Influence is interesting to talk about for sure.  And creating that kind of historical discussion of growth and digression is important.  I’m not denying that whatsoever.

But it is the predominant way that people talk about movies, music, comics–whatever.  “This, reminds me of that”.

And really what you’re talking about there is yourself, not the art.  You are talking about the context you have brought to the piece as a viewer.  It’s the music critic who needs to show how deep their record collection is, before they can even begin to talk about the work in front of them, if at all.  It is self-service, and done ostensibly for the aggrandizement of the person who is rattling off the comparisons.

I think it also tries to view art as a con.  Like “oh, oh, look they tried to get this over on us, but I see the Paul Pope in you”

It’s like the person who thinks they are talking about Led Zepplin by spending 75 percent of the time talking about blues records.

Regardless of what influence you think you see in a piece of art, influence is not description, is not criticism, is not analysis.  Even if an artist is just straight up covering another work from another artist–what is there is still an individualistic statement about the work which is in front of you.

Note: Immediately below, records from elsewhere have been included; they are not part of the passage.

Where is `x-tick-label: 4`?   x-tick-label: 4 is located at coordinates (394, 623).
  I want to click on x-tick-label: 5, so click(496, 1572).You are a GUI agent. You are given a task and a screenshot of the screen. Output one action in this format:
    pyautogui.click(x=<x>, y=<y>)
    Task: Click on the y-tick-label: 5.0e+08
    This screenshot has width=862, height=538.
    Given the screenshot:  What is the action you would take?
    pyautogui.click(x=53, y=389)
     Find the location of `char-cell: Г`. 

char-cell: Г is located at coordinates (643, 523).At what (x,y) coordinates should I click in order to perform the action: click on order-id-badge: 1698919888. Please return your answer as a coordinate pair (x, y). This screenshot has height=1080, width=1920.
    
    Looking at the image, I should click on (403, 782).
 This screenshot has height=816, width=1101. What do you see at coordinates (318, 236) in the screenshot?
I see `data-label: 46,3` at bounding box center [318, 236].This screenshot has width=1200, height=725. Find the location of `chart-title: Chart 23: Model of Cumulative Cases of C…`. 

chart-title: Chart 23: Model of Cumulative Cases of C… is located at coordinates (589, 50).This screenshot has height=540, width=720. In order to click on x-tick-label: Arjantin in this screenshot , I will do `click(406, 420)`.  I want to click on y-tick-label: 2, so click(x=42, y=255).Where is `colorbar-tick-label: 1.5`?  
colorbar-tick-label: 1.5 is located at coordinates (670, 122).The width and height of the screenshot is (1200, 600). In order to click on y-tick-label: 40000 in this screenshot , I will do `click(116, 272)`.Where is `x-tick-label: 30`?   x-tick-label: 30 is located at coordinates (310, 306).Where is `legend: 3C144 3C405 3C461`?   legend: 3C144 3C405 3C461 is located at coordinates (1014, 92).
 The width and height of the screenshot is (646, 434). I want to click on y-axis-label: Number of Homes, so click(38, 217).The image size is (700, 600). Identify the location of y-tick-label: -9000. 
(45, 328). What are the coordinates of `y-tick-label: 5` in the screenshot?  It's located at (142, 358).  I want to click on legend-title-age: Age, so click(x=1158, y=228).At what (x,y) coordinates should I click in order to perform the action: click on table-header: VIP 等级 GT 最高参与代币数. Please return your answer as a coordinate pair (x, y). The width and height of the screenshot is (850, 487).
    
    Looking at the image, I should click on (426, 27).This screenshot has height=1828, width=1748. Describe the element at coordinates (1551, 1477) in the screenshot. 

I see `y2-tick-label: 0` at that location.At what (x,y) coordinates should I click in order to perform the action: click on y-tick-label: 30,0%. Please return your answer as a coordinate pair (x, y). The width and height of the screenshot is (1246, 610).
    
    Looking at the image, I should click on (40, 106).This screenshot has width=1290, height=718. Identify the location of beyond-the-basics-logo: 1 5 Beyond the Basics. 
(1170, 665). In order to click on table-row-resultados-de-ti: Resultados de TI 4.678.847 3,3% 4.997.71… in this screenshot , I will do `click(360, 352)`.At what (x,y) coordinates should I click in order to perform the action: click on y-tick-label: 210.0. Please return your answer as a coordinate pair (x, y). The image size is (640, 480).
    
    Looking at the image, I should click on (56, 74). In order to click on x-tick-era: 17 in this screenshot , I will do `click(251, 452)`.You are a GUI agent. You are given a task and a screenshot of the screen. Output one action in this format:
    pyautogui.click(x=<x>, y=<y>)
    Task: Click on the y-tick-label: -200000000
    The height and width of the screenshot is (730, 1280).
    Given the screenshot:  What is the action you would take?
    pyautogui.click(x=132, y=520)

If I made a zine that was just photocopied Love and Rockets comics and passed it out–even though the art and content would be completely one hundred percent beholden to the hernandez brothers–what you are dealing with in terms of the art in front of you is me, and what it means that I’ve passed out these photocopied copies of Love and Rockets and what I’m saying with that.

If you spent the whole review just talking about how these are love and rockets comics, and how much you like love and rockets comics–you would be completely missing what had just happened in front of you.

By focusing in on an artist’s influence, you are literally losing the forest for the trees.  Or trees for the forest.  Or sharks for the tornado.  I don’t know how you kids talk.

And I know at the end of the day all criticism, despite it’s pretensions is about the ego of the critic.  It’s just like a lot of people aren’t even trying to hide that fact, and there is a threshhold there where you are damaging the level of discussion about the medium you are a critic for.

A fun experiment would be to form an anonymous collective of critics where everyone posted under the same name, and tried to write pure criticism as divorced from identity and perspective as possible.  Every work engaged on its own grounds.  As close to the bone as possible.  Of course even that eventually would just become “who are these masked critics?!”

Identity is fucked up.  It corrupts everything.

I’ve often thought about doing a series of interviews with creators where we just talk about a comic that is important to them, but other times I think that would be the absolute worst thing.  It just invites the audience to glue works together and pollutes the experience.  And besides mostly what I’m interested in with that approach is just trying to get at how an artist sees art that is not their own.

A variation on that that might work, is interviewing a series of creators about the same work–and have that work as your control.  I think you’d have to do them all as a series before you released even one of them though, so you didn’t just end up with artists agreeing with one another.

Why do I spend my time thinking about these things?
Anyways.  I’m just saying.  All respect to Jae Lee.  I don’t draw like him.